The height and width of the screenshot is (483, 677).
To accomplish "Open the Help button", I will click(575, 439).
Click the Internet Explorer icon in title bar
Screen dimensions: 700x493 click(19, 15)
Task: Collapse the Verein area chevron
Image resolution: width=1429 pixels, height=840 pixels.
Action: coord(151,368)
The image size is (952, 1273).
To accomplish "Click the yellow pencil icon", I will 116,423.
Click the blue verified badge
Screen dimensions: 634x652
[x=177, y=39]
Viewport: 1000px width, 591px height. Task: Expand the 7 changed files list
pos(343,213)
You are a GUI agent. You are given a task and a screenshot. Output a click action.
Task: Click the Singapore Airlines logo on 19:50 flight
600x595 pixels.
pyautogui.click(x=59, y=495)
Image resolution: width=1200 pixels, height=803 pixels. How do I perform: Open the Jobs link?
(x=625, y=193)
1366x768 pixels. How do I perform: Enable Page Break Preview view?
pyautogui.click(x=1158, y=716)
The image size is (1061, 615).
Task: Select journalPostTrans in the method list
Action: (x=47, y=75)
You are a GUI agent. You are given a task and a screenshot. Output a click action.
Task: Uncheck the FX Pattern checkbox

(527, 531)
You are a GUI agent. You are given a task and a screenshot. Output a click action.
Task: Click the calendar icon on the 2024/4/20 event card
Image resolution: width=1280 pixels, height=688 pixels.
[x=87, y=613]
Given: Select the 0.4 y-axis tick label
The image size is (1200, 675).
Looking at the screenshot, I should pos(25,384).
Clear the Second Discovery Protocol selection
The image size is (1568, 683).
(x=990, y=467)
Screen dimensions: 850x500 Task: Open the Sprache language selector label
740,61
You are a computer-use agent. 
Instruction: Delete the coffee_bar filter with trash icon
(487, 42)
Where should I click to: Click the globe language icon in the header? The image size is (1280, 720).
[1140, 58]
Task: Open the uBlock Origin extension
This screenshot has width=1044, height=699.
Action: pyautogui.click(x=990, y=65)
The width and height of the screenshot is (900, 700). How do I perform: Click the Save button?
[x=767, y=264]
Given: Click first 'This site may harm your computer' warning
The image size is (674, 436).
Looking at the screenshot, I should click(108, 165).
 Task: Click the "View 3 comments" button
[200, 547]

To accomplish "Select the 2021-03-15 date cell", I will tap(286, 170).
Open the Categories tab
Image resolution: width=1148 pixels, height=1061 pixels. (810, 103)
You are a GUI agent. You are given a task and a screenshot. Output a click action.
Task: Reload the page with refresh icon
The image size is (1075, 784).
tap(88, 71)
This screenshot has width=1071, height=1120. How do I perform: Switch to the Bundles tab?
----
* _INSTRUCTIONS TO FOLLOW_
Every entry must be duplicated exactly as it was written.

* _RESULT FOR THIS EXERCISE_
The height and width of the screenshot is (483, 677).
To accomplish "Open the Help button", I will click(575, 439).
Click the Internet Explorer icon in title bar
Screen dimensions: 700x493 click(19, 15)
Task: Collapse the Verein area chevron
Image resolution: width=1429 pixels, height=840 pixels.
Action: coord(151,368)
The image size is (952, 1273).
To accomplish "Click the yellow pencil icon", I will 116,423.
Click the blue verified badge
Screen dimensions: 634x652
[x=177, y=39]
Viewport: 1000px width, 591px height. Task: Expand the 7 changed files list
pos(343,213)
You are a GUI agent. You are given a task and a screenshot. Output a click action.
Task: Click the Singapore Airlines logo on 19:50 flight
600x595 pixels.
pyautogui.click(x=59, y=495)
Image resolution: width=1200 pixels, height=803 pixels. How do I perform: Open the Jobs link?
(x=625, y=193)
1366x768 pixels. How do I perform: Enable Page Break Preview view?
pyautogui.click(x=1158, y=716)
The image size is (1061, 615).
Task: Select journalPostTrans in the method list
Action: (x=47, y=75)
You are a GUI agent. You are given a task and a screenshot. Output a click action.
Task: Uncheck the FX Pattern checkbox

(527, 531)
You are a GUI agent. You are given a task and a screenshot. Output a click action.
Task: Click the calendar icon on the 2024/4/20 event card
Image resolution: width=1280 pixels, height=688 pixels.
[x=87, y=613]
Given: Select the 0.4 y-axis tick label
The image size is (1200, 675).
Looking at the screenshot, I should pos(25,384).
Clear the Second Discovery Protocol selection
The image size is (1568, 683).
(x=990, y=467)
Screen dimensions: 850x500 Task: Open the Sprache language selector label
740,61
You are a computer-use agent. 
Instruction: Delete the coffee_bar filter with trash icon
(487, 42)
Where should I click to: Click the globe language icon in the header? The image size is (1280, 720).
[1140, 58]
Task: Open the uBlock Origin extension
This screenshot has width=1044, height=699.
Action: pyautogui.click(x=990, y=65)
The width and height of the screenshot is (900, 700). How do I perform: Click the Save button?
[x=767, y=264]
Given: Click first 'This site may harm your computer' warning
The image size is (674, 436).
Looking at the screenshot, I should click(108, 165).
 Task: Click the "View 3 comments" button
[200, 547]

To accomplish "Select the 2021-03-15 date cell", I will tap(286, 170).
Open the Categories tab
Image resolution: width=1148 pixels, height=1061 pixels. (810, 103)
You are a GUI agent. You are given a task and a screenshot. Output a click action.
Task: Reload the page with refresh icon
The image size is (1075, 784).
tap(88, 71)
This screenshot has width=1071, height=1120. How do I perform: Switch to the Bundles tab?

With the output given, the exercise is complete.